# REQUIRED ACTION
In the listing below, a line holding "This screenshot has width=1420, height=739." and a line holding "This screenshot has height=432, width=676." mark the range. Retype both exactly, with all lines between them.
★ ★ ★ ★
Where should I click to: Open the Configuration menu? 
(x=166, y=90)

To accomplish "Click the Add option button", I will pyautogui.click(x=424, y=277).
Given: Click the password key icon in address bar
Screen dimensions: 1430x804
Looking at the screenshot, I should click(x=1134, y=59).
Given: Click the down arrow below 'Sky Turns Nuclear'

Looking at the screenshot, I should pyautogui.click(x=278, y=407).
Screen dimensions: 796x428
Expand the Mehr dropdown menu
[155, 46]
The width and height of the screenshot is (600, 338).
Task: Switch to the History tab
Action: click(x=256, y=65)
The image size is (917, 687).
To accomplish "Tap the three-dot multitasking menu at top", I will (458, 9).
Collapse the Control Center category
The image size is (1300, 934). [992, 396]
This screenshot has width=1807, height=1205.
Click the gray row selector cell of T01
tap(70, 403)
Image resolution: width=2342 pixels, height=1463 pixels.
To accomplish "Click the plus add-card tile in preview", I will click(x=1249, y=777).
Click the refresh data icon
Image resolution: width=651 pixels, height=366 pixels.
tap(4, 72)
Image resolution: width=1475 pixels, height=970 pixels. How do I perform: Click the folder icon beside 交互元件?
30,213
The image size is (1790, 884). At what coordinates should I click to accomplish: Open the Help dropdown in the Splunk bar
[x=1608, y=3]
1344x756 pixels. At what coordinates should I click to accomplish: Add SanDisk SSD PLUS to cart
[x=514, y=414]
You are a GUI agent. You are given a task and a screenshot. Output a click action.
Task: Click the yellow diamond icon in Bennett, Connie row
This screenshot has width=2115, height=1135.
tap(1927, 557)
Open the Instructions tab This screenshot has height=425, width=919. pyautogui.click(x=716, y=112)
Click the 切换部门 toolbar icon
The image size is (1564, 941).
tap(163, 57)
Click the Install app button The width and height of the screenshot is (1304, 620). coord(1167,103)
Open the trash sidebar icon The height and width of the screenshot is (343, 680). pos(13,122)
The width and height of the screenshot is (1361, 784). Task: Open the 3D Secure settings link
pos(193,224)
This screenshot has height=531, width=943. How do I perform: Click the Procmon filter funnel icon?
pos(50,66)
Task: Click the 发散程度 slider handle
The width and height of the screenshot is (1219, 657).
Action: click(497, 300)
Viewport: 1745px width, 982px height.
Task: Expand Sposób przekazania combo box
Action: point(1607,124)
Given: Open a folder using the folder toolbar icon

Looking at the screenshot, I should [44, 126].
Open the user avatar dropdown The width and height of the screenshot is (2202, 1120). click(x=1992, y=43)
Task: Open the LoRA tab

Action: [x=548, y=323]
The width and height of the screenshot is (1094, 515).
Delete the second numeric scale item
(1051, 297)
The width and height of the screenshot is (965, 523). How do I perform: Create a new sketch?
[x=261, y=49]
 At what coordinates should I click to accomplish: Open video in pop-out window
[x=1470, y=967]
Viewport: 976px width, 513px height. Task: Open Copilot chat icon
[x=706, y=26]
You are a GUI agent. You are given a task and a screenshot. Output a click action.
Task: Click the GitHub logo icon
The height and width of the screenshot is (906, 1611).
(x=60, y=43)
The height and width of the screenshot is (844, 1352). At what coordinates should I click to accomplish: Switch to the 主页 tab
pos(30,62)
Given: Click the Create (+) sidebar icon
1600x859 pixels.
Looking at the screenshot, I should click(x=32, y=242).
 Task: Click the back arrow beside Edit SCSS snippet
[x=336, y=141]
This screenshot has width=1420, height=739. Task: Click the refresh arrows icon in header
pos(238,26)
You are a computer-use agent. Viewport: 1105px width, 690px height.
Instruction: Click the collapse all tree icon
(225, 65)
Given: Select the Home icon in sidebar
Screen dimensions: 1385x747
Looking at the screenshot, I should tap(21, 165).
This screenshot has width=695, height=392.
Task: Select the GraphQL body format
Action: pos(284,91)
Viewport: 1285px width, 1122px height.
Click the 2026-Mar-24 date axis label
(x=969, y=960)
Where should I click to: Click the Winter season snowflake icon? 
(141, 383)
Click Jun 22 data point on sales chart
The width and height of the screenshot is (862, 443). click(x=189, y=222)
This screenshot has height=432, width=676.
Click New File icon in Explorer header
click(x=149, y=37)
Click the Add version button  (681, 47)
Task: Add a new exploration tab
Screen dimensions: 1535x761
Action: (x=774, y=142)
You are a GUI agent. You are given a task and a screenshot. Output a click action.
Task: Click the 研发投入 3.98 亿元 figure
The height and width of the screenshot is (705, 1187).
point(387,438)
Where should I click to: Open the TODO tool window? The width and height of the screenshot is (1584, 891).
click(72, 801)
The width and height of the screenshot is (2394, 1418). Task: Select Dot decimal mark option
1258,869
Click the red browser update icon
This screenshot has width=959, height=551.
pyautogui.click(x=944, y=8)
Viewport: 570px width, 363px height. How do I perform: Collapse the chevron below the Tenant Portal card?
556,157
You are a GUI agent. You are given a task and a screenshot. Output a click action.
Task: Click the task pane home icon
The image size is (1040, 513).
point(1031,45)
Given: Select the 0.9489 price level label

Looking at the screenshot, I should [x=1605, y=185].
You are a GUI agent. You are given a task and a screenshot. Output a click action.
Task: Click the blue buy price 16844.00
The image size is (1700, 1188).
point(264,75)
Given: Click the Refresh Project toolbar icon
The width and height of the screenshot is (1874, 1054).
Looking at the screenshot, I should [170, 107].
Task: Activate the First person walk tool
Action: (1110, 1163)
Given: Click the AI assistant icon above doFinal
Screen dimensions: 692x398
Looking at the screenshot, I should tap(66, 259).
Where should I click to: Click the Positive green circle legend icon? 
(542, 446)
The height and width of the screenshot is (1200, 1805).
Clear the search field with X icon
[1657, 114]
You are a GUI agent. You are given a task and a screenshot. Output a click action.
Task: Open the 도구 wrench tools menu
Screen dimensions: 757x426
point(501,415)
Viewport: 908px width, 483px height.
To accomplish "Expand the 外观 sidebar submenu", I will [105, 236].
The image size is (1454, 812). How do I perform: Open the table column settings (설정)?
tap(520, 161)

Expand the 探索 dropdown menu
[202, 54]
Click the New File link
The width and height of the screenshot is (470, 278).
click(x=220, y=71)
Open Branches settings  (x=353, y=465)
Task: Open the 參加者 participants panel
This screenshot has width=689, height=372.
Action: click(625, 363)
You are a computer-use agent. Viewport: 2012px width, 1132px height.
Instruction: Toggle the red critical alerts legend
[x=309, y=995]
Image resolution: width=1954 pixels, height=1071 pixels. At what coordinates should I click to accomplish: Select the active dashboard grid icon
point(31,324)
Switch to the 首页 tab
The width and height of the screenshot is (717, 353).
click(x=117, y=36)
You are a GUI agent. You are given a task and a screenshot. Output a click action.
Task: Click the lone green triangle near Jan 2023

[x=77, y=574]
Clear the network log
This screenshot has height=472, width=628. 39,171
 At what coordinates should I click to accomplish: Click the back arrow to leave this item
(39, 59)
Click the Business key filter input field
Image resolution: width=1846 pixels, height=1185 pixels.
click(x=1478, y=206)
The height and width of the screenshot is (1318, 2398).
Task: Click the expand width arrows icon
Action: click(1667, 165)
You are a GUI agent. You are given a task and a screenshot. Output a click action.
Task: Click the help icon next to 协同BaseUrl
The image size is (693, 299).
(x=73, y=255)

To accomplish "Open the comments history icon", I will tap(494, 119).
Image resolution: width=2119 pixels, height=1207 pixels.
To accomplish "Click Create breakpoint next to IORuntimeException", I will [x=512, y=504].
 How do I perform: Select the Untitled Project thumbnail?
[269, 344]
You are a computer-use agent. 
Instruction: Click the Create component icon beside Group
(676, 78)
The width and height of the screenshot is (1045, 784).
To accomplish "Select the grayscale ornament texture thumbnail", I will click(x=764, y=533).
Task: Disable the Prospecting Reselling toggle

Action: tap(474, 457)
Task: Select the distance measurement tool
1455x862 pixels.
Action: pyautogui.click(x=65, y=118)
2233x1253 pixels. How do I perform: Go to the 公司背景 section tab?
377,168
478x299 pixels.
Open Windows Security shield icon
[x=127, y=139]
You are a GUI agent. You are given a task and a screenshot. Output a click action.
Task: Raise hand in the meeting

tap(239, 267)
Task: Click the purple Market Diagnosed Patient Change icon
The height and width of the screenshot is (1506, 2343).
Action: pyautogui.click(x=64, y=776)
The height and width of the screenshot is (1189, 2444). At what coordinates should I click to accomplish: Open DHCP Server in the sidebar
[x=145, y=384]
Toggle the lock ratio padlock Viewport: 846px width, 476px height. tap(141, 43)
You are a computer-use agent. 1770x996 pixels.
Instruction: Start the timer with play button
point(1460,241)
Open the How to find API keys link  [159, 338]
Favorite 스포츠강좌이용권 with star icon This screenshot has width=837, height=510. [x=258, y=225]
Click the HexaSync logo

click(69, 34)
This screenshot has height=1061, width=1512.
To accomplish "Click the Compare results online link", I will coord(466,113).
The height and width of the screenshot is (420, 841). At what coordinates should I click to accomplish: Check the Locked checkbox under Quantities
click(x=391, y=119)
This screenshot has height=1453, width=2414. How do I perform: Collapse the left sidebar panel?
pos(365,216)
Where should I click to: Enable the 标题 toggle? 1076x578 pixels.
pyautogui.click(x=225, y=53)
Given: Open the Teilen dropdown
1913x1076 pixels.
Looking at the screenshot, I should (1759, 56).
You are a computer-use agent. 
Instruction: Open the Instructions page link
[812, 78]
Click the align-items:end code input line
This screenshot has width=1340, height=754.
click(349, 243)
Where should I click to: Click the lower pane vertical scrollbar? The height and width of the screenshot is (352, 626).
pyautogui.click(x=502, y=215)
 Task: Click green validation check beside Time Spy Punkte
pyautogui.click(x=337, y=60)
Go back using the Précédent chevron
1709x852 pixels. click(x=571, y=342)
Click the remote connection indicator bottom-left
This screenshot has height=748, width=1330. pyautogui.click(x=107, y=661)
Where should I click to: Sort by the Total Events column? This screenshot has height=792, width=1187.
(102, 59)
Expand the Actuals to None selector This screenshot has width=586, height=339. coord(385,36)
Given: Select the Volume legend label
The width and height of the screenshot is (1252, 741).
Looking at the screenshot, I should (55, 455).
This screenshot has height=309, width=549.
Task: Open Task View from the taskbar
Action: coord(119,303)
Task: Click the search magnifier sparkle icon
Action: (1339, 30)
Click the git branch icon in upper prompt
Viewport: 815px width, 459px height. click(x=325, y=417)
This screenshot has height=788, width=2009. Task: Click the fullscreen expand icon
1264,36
★ ★ ★ ★
# ANSWER TO THE EXERCISE
This screenshot has width=1420, height=739. Task: Click the refresh arrows icon in header
pos(238,26)
You are a computer-use agent. Viewport: 1105px width, 690px height.
Instruction: Click the collapse all tree icon
(225, 65)
Given: Select the Home icon in sidebar
Screen dimensions: 1385x747
Looking at the screenshot, I should tap(21, 165).
This screenshot has width=695, height=392.
Task: Select the GraphQL body format
Action: pos(284,91)
Viewport: 1285px width, 1122px height.
Click the 2026-Mar-24 date axis label
(x=969, y=960)
Where should I click to: Click the Winter season snowflake icon? 
(141, 383)
Click Jun 22 data point on sales chart
The width and height of the screenshot is (862, 443). click(x=189, y=222)
This screenshot has height=432, width=676.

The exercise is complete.